Currently, farmers are facing economic challenges that have people recalling the farm crisis of the 1980s. These pressures, coupled with farmer suicide rates estimated to be 3.5 times higher than the general population, underscore the need to talk more openly about stress and mental health in agriculture.
“We’re all hearing increasing reports of farmers in stress who have taken, or may be thinking of taking their own lives, and we’re all concerned about them,” said Agriculture Commissioner Thom Petersen. “We are humbled by the immediate and generous response from our partners who have contributed $47,500 so far to this suicide prevention campaign.”

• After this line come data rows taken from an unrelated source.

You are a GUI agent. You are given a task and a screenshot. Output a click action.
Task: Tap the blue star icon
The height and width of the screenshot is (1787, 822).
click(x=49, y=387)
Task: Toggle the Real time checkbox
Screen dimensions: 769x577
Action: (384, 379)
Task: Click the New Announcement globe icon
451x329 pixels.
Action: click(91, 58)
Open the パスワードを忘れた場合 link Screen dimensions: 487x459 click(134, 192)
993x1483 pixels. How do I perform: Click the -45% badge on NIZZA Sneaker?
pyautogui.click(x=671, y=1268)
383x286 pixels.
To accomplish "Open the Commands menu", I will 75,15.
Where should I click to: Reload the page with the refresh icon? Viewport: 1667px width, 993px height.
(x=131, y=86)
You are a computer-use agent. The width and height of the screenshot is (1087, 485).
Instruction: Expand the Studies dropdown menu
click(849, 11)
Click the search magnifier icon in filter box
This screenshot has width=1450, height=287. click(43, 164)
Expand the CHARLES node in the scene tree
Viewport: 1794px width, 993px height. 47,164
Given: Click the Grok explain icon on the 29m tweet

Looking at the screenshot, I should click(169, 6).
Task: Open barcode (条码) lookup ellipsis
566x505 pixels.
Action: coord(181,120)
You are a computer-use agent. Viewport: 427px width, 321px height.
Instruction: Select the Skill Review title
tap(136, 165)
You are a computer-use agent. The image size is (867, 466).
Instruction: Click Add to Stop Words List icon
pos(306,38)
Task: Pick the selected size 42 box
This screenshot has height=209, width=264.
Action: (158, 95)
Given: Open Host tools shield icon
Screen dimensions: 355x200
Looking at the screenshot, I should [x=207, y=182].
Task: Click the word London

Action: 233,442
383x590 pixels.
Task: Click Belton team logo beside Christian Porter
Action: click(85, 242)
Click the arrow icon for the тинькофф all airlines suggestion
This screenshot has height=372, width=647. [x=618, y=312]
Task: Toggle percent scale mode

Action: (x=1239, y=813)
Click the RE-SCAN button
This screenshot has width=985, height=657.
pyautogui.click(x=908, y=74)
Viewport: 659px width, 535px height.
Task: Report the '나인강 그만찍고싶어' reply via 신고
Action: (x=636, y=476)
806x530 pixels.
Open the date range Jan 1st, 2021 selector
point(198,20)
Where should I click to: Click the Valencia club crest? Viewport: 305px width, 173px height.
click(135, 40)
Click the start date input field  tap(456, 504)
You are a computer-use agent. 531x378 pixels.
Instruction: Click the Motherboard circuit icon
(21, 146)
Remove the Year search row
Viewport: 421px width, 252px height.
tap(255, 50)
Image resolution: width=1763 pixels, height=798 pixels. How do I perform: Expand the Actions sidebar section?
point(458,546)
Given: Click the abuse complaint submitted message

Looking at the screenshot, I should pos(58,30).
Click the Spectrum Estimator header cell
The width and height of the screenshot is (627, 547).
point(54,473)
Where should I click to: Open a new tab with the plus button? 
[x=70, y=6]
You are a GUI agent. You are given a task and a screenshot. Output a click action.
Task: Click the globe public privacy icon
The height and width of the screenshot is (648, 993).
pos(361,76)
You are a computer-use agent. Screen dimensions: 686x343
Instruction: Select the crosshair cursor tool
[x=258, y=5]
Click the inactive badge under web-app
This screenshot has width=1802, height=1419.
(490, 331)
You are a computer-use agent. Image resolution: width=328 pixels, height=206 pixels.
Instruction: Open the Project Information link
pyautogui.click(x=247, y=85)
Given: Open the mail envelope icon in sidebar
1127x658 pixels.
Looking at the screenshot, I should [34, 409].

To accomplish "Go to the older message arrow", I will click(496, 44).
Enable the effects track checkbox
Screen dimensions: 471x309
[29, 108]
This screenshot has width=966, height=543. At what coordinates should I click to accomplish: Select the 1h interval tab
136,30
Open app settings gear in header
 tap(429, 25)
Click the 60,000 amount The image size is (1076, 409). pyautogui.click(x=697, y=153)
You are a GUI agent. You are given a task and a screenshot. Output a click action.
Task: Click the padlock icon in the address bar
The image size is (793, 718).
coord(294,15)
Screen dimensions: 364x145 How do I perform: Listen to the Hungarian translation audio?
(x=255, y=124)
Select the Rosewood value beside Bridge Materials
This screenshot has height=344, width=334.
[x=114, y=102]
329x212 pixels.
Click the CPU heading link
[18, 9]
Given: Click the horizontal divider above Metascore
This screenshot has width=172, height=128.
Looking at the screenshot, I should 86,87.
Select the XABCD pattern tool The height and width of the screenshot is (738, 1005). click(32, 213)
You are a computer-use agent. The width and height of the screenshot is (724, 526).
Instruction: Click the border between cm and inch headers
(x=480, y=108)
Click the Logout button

Along with MSR&PC, campaign contributors include:
- Agricultural Utilization Research Institute (AURI)
- Minnesota State Cattlemen’s Association
- Minnesota Corn Research & Promotion Council
- Minnesota Foundation for Agriculture
- Minnesota Grocers Association
- Minnesota Pork Producers Association
- Minnesota Association of Wheat Growers
- Minnesota Wheat Research and Promotion Council
- Second Harvest Heartland
The campaign uses 30-second radio spots to broadcast on more than 150 AM/FM radio stations throughout Minnesota, as well as social media. Upcoming workshops in agricultural communities will also teach farmers, farm family members and agricultural advisers skills they need to help keep a suicidal person safe.
Messages talk about the higher-than-average risk of suicide that farmers and ranchers face and ways farmers who are struggling can seek effective, nonjudgemental help – such as calling or texting 988 or reaching out to the Minnesota Farm and Rural Helpline at 833-600-2670. The campaign also offers tips to family members and others who are concerned, but don’t quite know how to help.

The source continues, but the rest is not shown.